In [2]:
from pyspark.sql import SparkSession

spark = SparkSession \
    .builder \
    .getOrCreate()

sc = spark.sparkContext

- Shared variables are the variables that are required to be used by functions and methods in parallel.
- Shared variables can be used in parallel operations.
- Spark provides two types of shared variables −
   - Broadcast
   - Accumulator 
</br>
- Broadcast variables allow the programmer to keep a read-only variable cached on each machine rather than
shipping a copy of it with tasks.
- Immutable and cached on each worker nodes only once.
- Efficient manner to give a copy of a large dataset to each node.
- They should fit in memory.


#### When to use Broadcast Variable:
- For processing, the executors need information regarding variables or methods.
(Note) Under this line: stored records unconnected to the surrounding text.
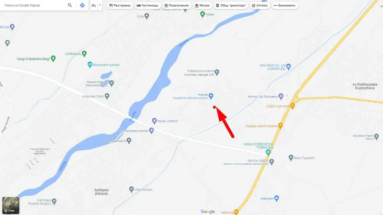Select Общ. транспорт filter

pos(231,5)
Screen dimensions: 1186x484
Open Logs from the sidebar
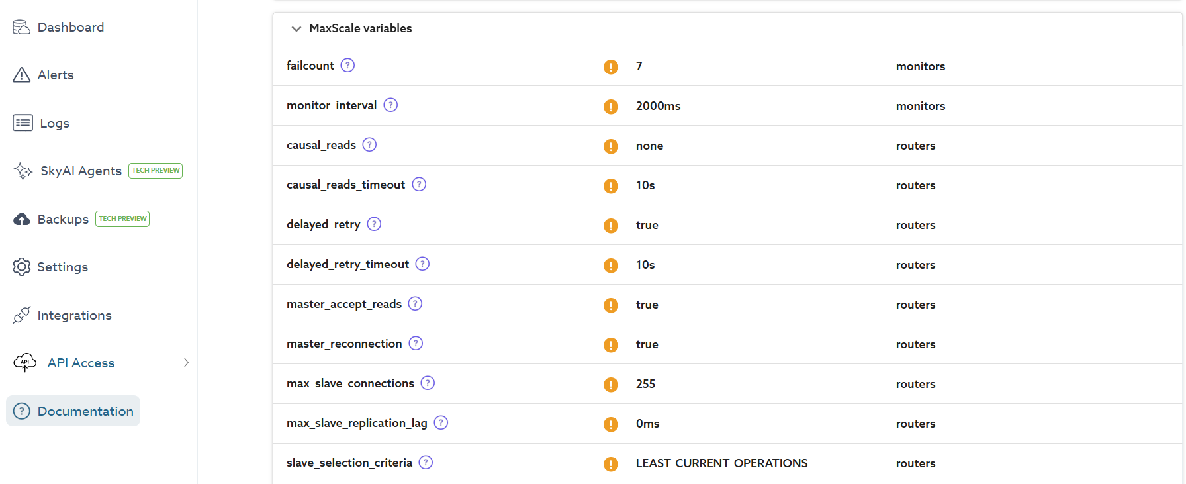(54, 123)

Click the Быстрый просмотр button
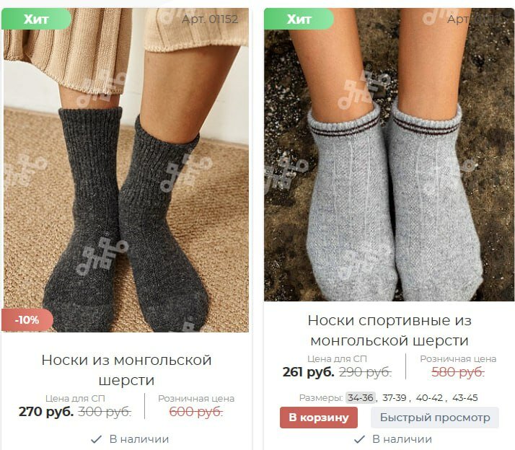click(x=435, y=418)
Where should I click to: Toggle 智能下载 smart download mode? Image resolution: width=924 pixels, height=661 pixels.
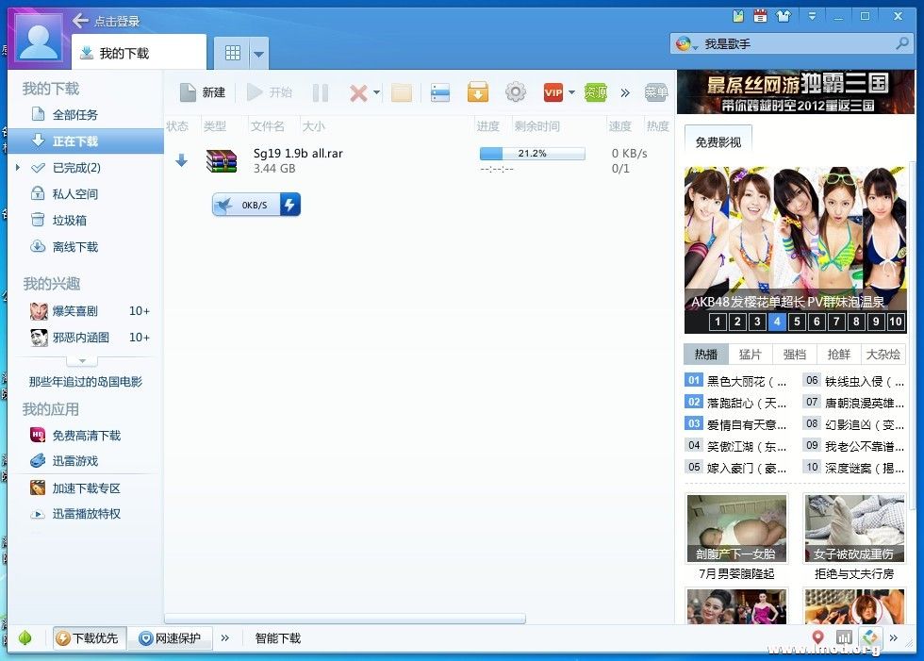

This information is serialized by Spark and
sent to each executor and is known as CLOSURE.
- If we have a huge array that is accessed from spark CLOSURES, for example - if we have 5 nodes cluster with 100 partitions
(20 partitions per node), this Array will be distributed at least 100 times (20 times to each node). If we broadcast it
will be distributed once per node using efficient p2p protocol.
#### What not to do:
- Once we broadcasted the value to the nodes, we shouldn’t make changes to its value to make sure each node have
exact same copy of data. The modified value might be sent to another node later that would give unexpected results.

In [5]:
#Broadcast a Dictionary
days={"sun": "Sunday", "mon" : "Monday", "tue":"Tuesday"}
bcDays = spark.sparkContext.broadcast(days)
bcDays.value
bcDays.value['sun']


'Sunday'

In [6]:
#Broadcast a list
numbers = (1,2,3)
broadcastNumbers=spark.sparkContext.broadcast(numbers)
broadcastNumbers.value
broadcastNumbers.value[0]

1

Convert into full days

In [32]:
data= (("James","Smith","USA","mon"),
("Michael","Rose","USA","tue"),
("Robert","Williams","USA","sun"),
("Maria","Jones","USA","tue")
)
days={"sun": "Sunday", "mon" : "Monday", "tue":"Tuesday"}
bcDays = spark.sparkContext.broadcast(days)

rdd = spark.sparkContext.parallelize(data)

def days_convert(dict_key):
    return bcDays.value[dict_key]

rdd.map(lambda x: (x[0],x[1],x[2],days_convert(x[3]))).collect()

[('James', 'Smith', 'USA', 'Monday'),
 ('Michael', 'Rose', 'USA', 'Tuesday'),
 ('Robert', 'Williams', 'USA', 'Sunday'),
 ('Maria', 'Jones', 'USA', 'Tuesday')]

#### Accumulator Variables
- Accumulator is a shared variable to perform sum and counter operations.
- These variables are shared by all executors to update and add information through associative or commutative
operations.

In [34]:
counter = 0
def f1(x):
    global counter
    counter += 1
rdd = spark.sparkContext.parallelize((1,2,3))
rdd.foreach(f1)
print(counter)

0


In [35]:
### sparkContext.accumulator() is used to define accumulator variables
counter = spark.sparkContext.accumulator(0)
def f2(x):
    global counter
    counter.add(1) ### add() function is used to add/update a value in accumulator
rdd.foreach(f1)
counter.value ### Only accessed by Driver

3